The EEBO copy of this pamphlet is a faint grey one, and this page in particular almost impossible to read accurately. I did my best with it:

“My Friends and Brethren
I am deservedly brought hither this day to suffer Death for a crime which deserves that Punishment by the Law, and I thank my great God I am too conscious of my own guilt in the least to deny but that both by the Laws of God and man, I have thereby forfeited that Life which I am now going to lay down the horrid sin that I was sentenced for was its true very great in itself, but yet is much aggravated being done by one of my Function or Calling, and it is one of the greatest fears I have now left me in the world, least my Example should contract any contemplation the Renowned Clergy-men of England. Ah, Sirs, it was not the Church, but one of her unworthy members that committed this heinous offence; and therefore whatsoever you think me, for God’s sake let her remain pure and unblemisht, as indeed she is, in your hearts and minds: Had I followed the wholesome Principles she enjoyns, both me and all men too, I had not been in this place upon this occasion; but here are  several Learned and pious Ministers that can in part manifest my cordial and    unfeigned sorrow, for having thus shamefully offended both God and her; and I hope the great God, whose face I trust I shall in a few minutes behold, doth both see my contrition, and will through the benefits of the blood of Jesus accept me for it. O therefore I beseech you, if my ill Example has disrepresented her, let my late Penitence and dying hatred and abhorrency of so black a sin recommend her again to your practice and obedience, without which you must never expect to be happy.

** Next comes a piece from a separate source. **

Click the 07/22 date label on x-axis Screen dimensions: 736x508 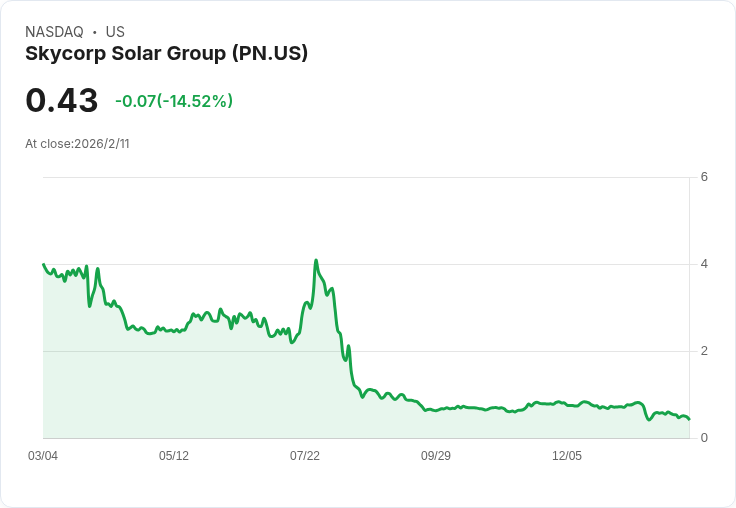pyautogui.click(x=305, y=456)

His speech was much longer, but the greatness of the crowd hindered us from hearing all, but the substance we have here related. After he had done he pray’d very earnestly, and then freely submitted to the execution of the Sentence.

His corps was privately brought back in a Coach that Evening and decently buried at St Giles in the Fields.”


During his trial, Foulkes had lapsed into his old ways. He mentions a particular rebuke, and in the shock of its acuity, goes some way to admitting its justice. But he then tries to cover his behaviour with a flimsy excuse: “The day after my Sentence there came to visit the Prisoners one Mr. Smith the Ordinary of Newgate. He was pleased to tell me (but in Private) that he observed me at my Tryal Gazing about the Court and the Galleries, where Sate several Gentlewomen. I confess I was formerly too apt to delight in such sights, and let in abundance of Sin at those windows of my Soul; but at that time I had other thoughts and Apprehensions: the cause of that diversion was to spy out some Witnesses I thought Material.”



A party of strong-minded women should have been allowed to tumble Foulkes’ body into a shallow grave at a remote crossroads.